***** Source extract *****

Carver v Bankstown City Council
[1999] NSWLEC 130
•27/04/1999
Land and Environment Court
of New South Wales
CITATION:
Carver & Anor v Bankstown City Council [1999] NSWLEC 130
PARTIES
Applicants
Peter George Star Carver and Maxwell Thomas ParkerRespondent
Bankstown City Council
NUMBER:
40153 of 1998
CORAM:
Sheahan J
KEY ISSUES:
Costs :- in Class 4 - indemnity costs - party-party costs - public interest litigation
LEGISLATION CITED:
DATES OF HEARING:
04/27/1999
EX TEMPORE JUDGMENT DATE:
04/27/1999
LEGAL REPRESENTATIVES:
Respondent
Applicants
Mr A Hyam, Barrister
Solicitor
Mr Tony Giurissevich
Mr Dennis Wilson, Barrister
Solicitors
Mr Adam Seton of Marsdens
JUDGMENT:
IN THE LAND AND Matter No: 40153 of 1998
ENVIRONMENT COURT Coram: Sheahan J
OF NEW SOUTH WALES 27 April 1999
PETER GEORGE STAR CARVER and
MAXWELL THOMAS PARKER
Applicants
v
BANKSTOWN CITY COUNCIL
Respondent
JUDGMENT
1. This matter came before me again this morning, but I need not repeat all that I said on 22 February, when I recounted its history.
2. These proceedings stand in the name now of two councillors, out of an original three, who remain extremely unhappy with the course of action followed by their council in the aftermath of the destruction by fire on 1 July 1997 of the Bankstown Civic Centre.
3. The class 4 application was filed within a week of the key council resolution of 28 July 1998, but, on 12 August 1998, Lloyd J refused interlocutory relief on the basis of his crucial threshold finding that the evidence then assembled by the applicants did not satisfy him that they had a serious question to be tried.
4. It is fair to say that the two applicants who remained after his Honour's decision have done very little to prosecute these proceedings since they filed their points of claim on 28 October 1998.
5. The council filed its points of defence on 5 November 1998 and its major affidavit on 4 December 1998. The points of defence denied the points of claim in their entirety and Mr Wilson, Counsel for the Council, submits that the affidavit of Mr Dunn dated 4 December completely answered them.
6. The applicants thereafter shifted their attack on the council to an allegation of contempt in respect of the demolition of the remaining foundations of the Civic Centre some time very late in 1998 or early in 1999. (I cannot find in the evidence a firm date). The applicants, in any event, conceded, by early February, that the substantive proceedings had by then ceased to have any utility.

*****

** What to produce **
According to the judgment, on what date did Lloyd J refuse interlocutory relief? The data after this point are not needed.

***** Material *****

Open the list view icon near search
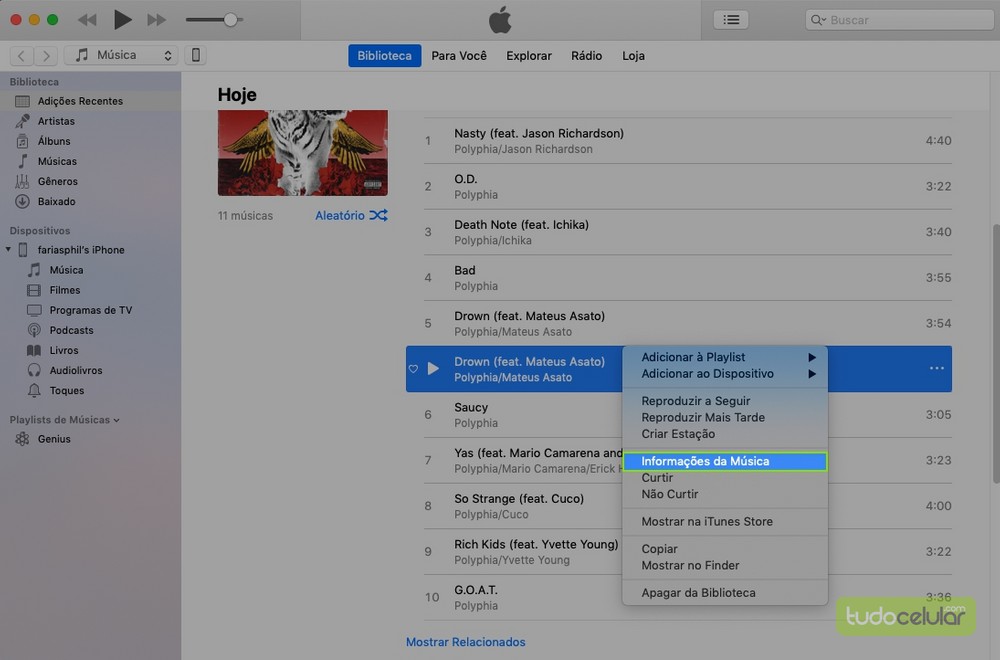1000x660 pixels. (x=731, y=19)
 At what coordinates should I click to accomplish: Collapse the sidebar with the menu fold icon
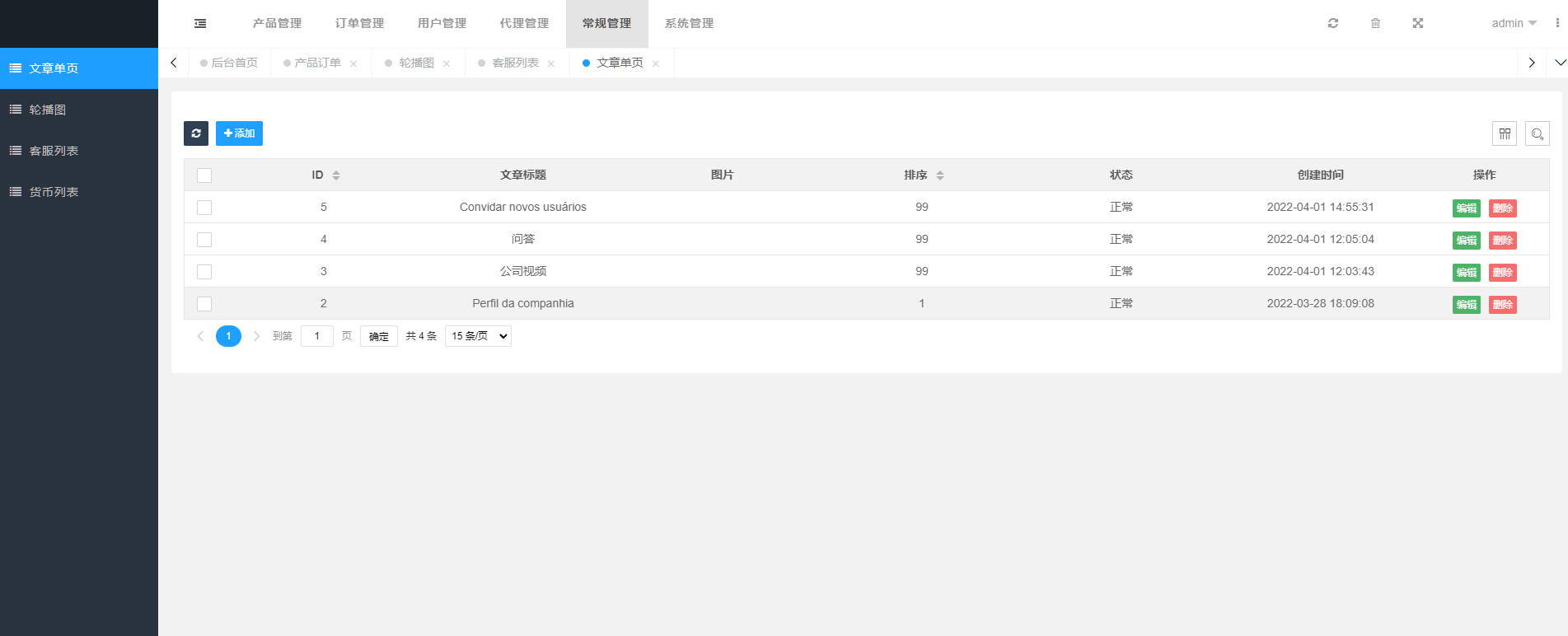(200, 23)
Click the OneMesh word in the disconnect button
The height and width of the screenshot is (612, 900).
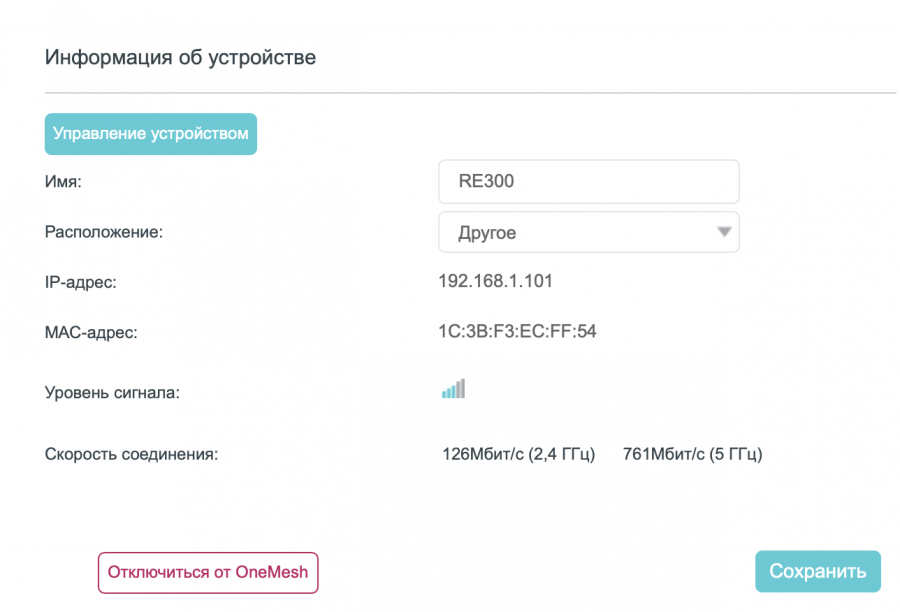(x=271, y=572)

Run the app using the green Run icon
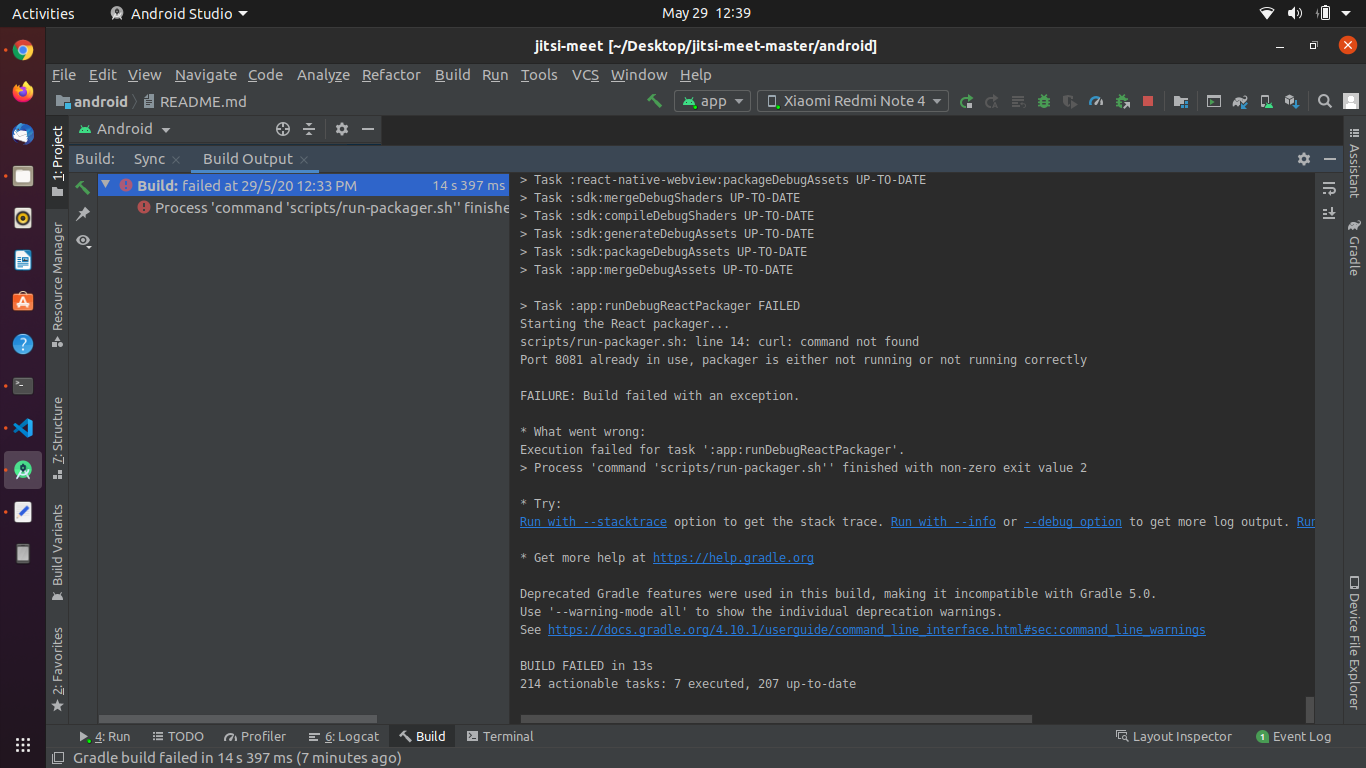[x=967, y=101]
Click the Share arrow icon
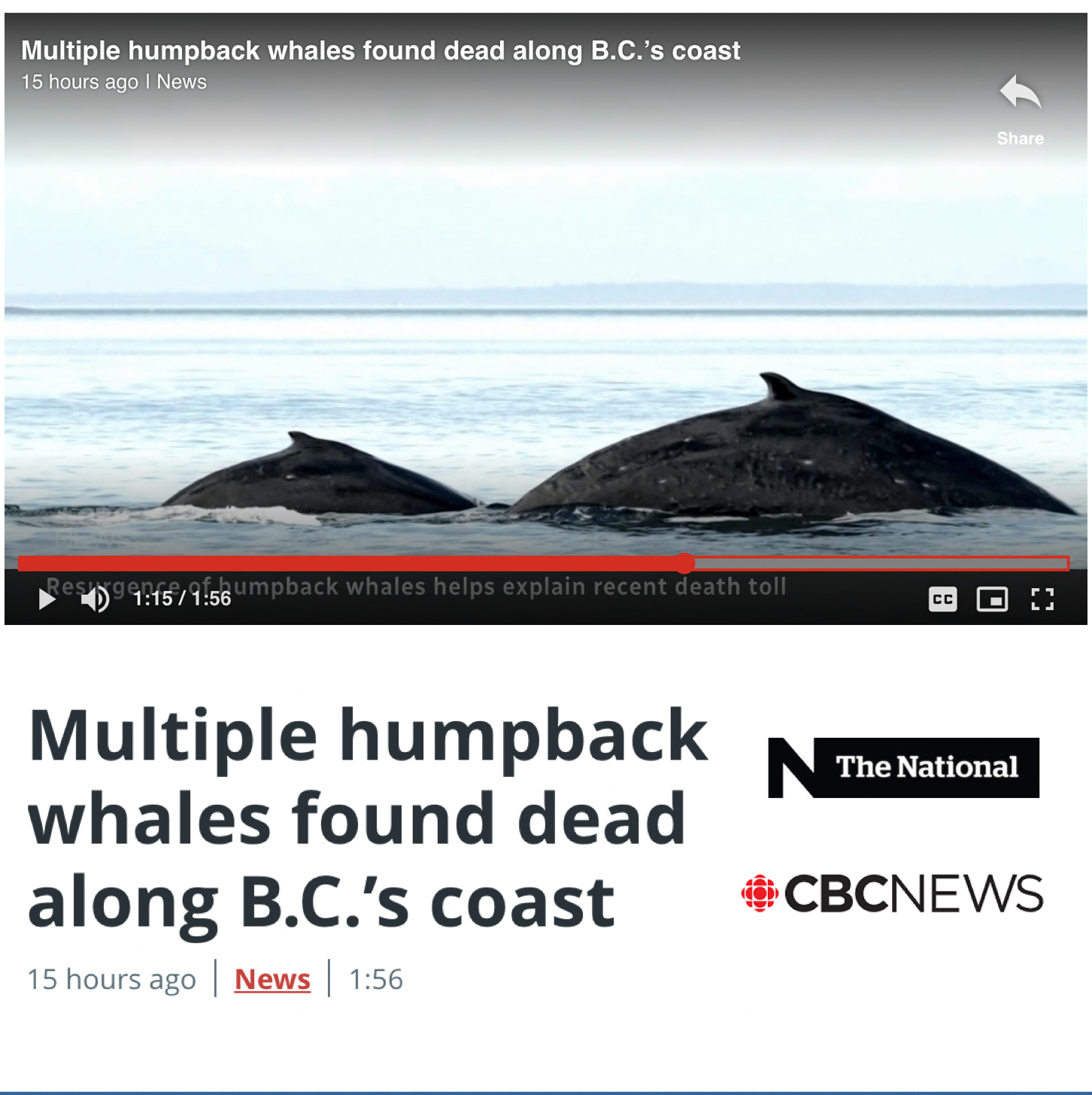This screenshot has width=1092, height=1095. (x=1021, y=93)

*****

** Exercise answer **
12 August 1998